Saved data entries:
▽

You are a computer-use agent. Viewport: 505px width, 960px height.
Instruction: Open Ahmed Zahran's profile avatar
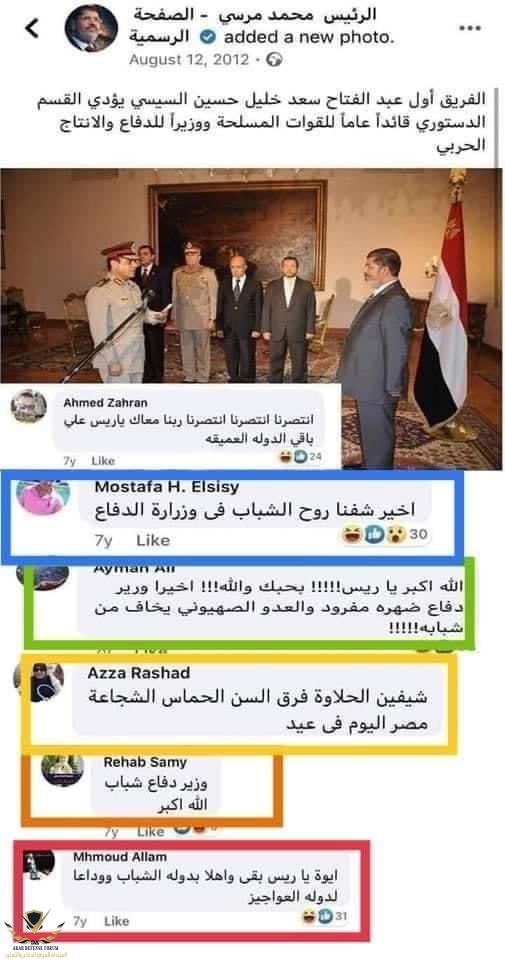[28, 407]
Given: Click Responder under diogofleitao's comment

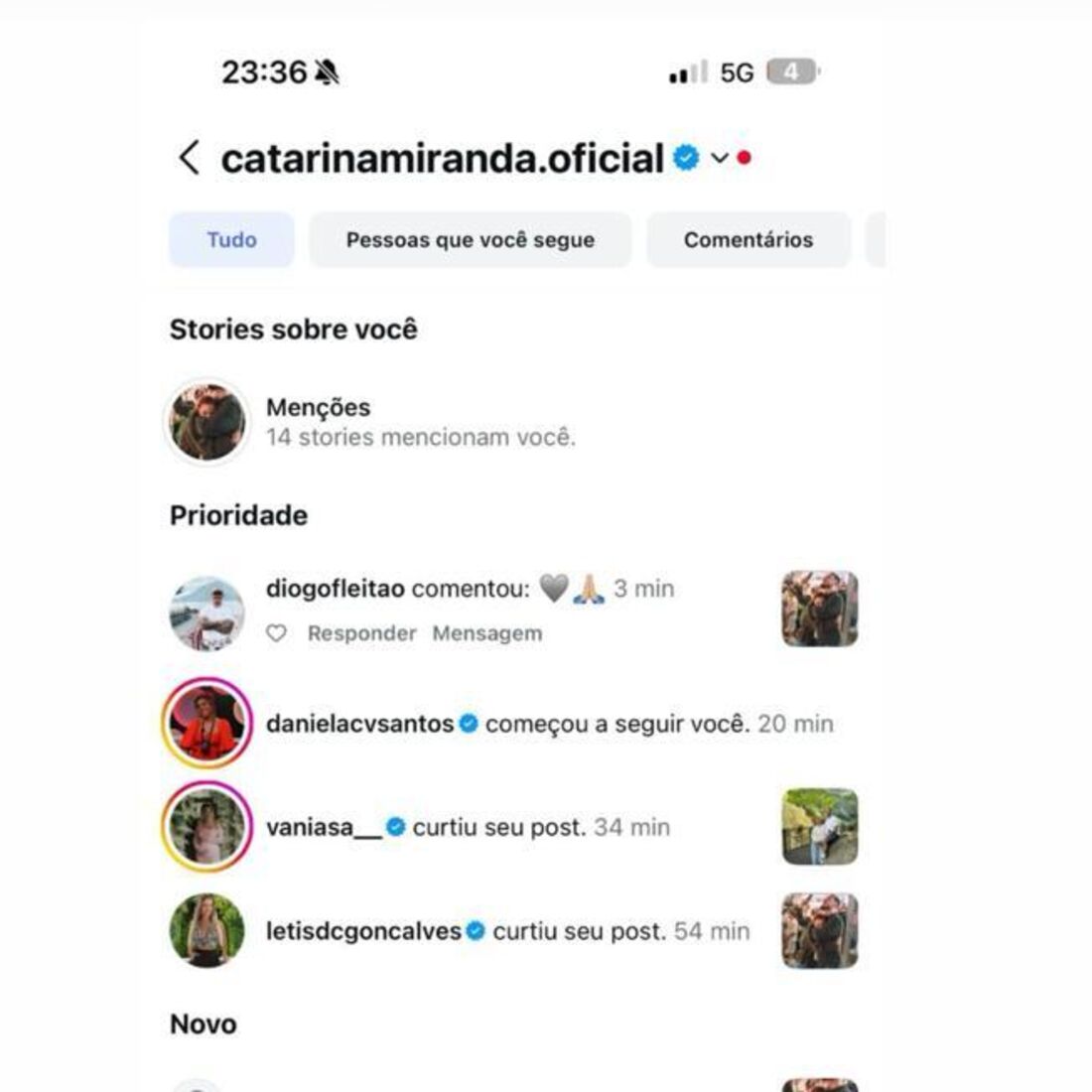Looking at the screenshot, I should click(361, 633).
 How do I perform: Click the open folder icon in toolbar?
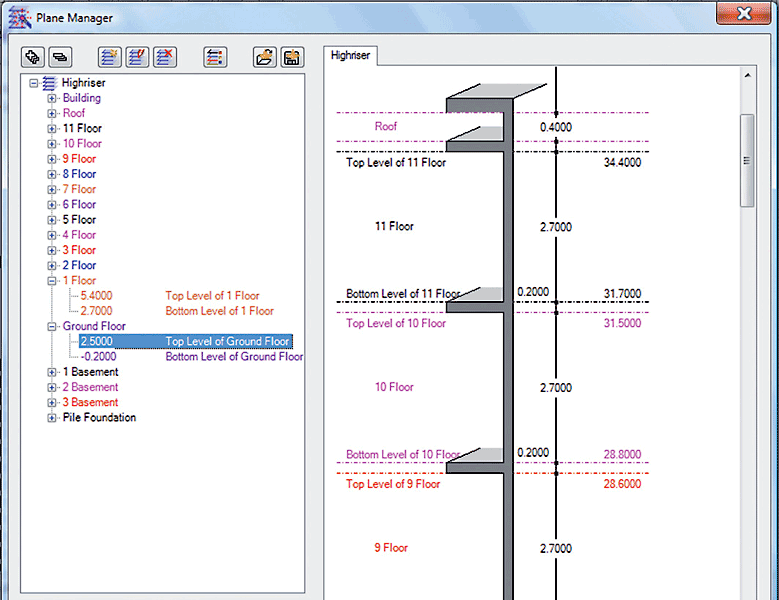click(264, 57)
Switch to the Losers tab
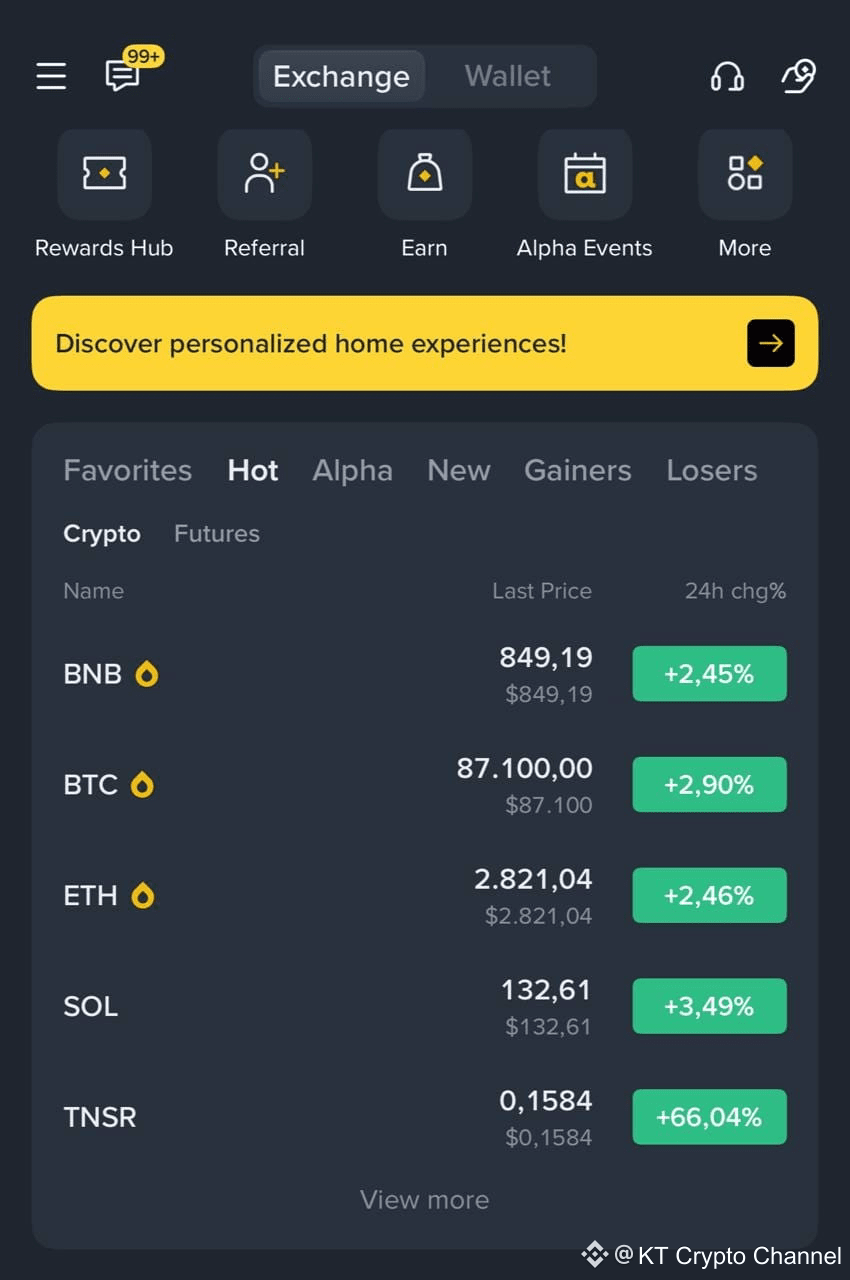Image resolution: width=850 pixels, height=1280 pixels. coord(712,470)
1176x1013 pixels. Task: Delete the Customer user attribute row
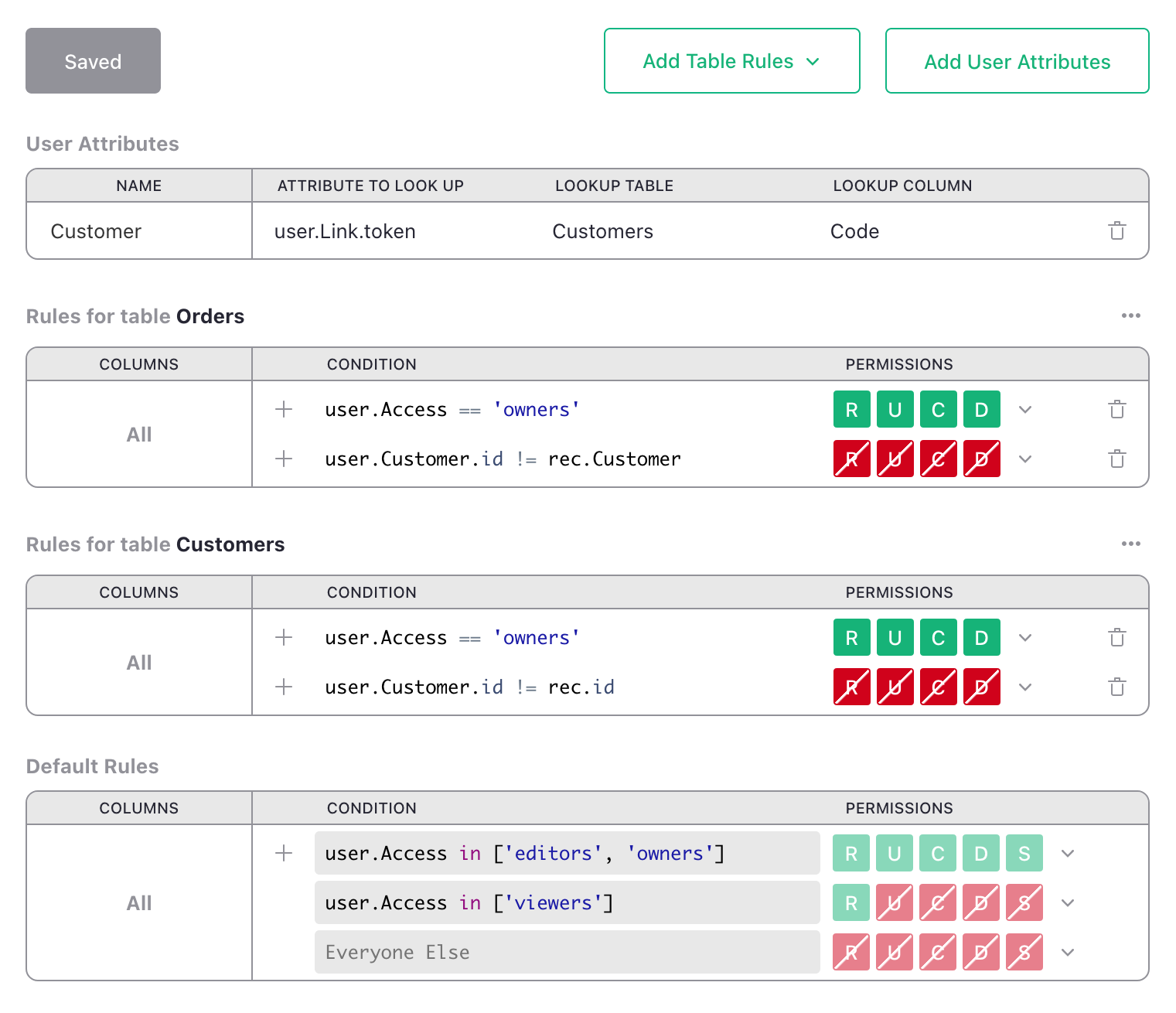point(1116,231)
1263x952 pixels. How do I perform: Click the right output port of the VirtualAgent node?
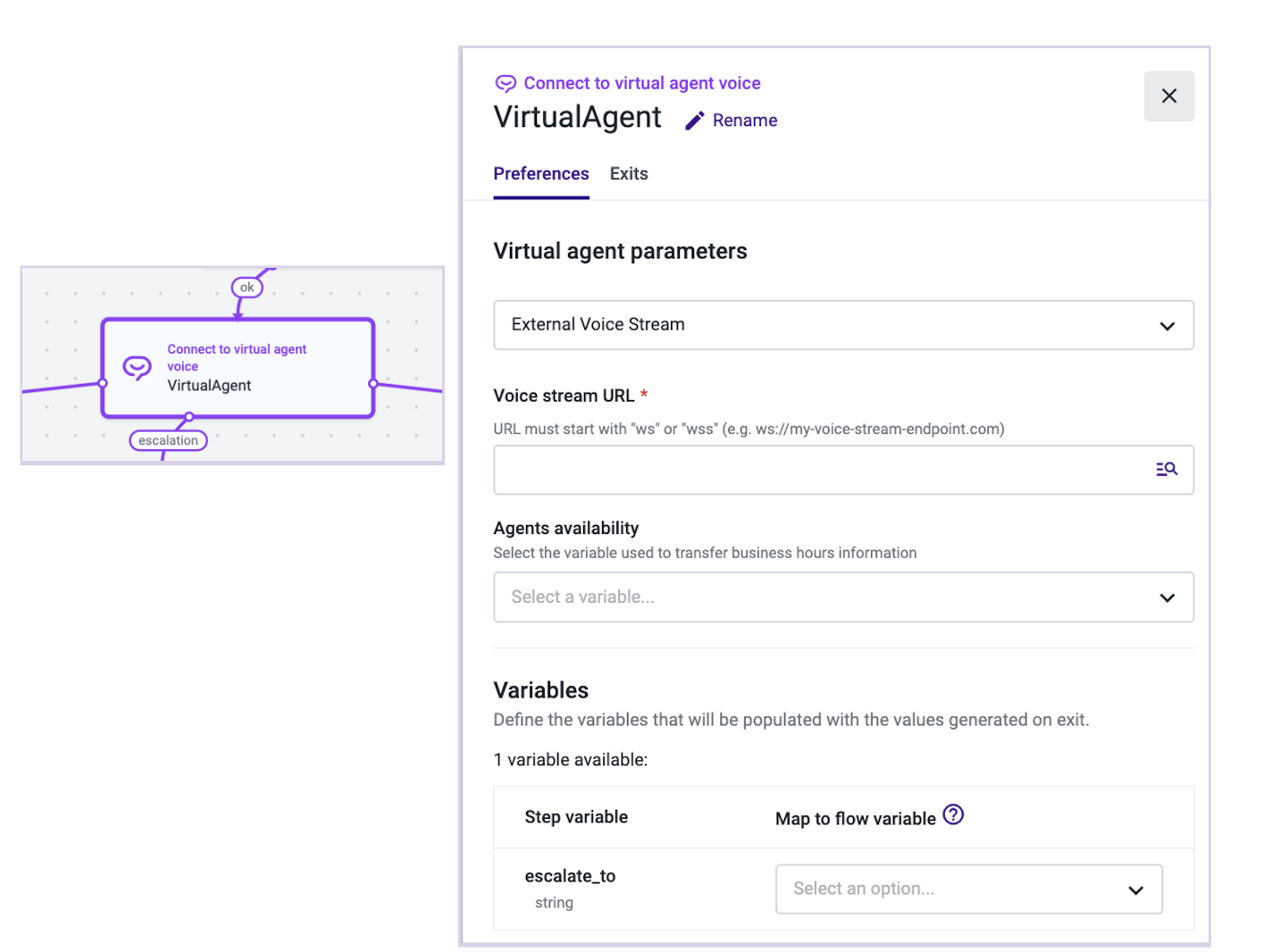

△

> _Exercise brief_:
A word-for-word copy of the entries above is needed, with every picture dropped.

> _Task solution_:
You are a computer-use agent. Viewport: 505px width, 960px height.
Instruction: Open Ahmed Zahran's profile avatar
[28, 407]
Given: Click Responder under diogofleitao's comment

Looking at the screenshot, I should click(361, 633).
 How do I perform: Click the open folder icon in toolbar?
click(264, 57)
Switch to the Losers tab
Image resolution: width=850 pixels, height=1280 pixels. coord(712,470)
1176x1013 pixels. Task: Delete the Customer user attribute row
point(1116,231)
1263x952 pixels. How do I perform: Click the right output port of the VirtualAgent node?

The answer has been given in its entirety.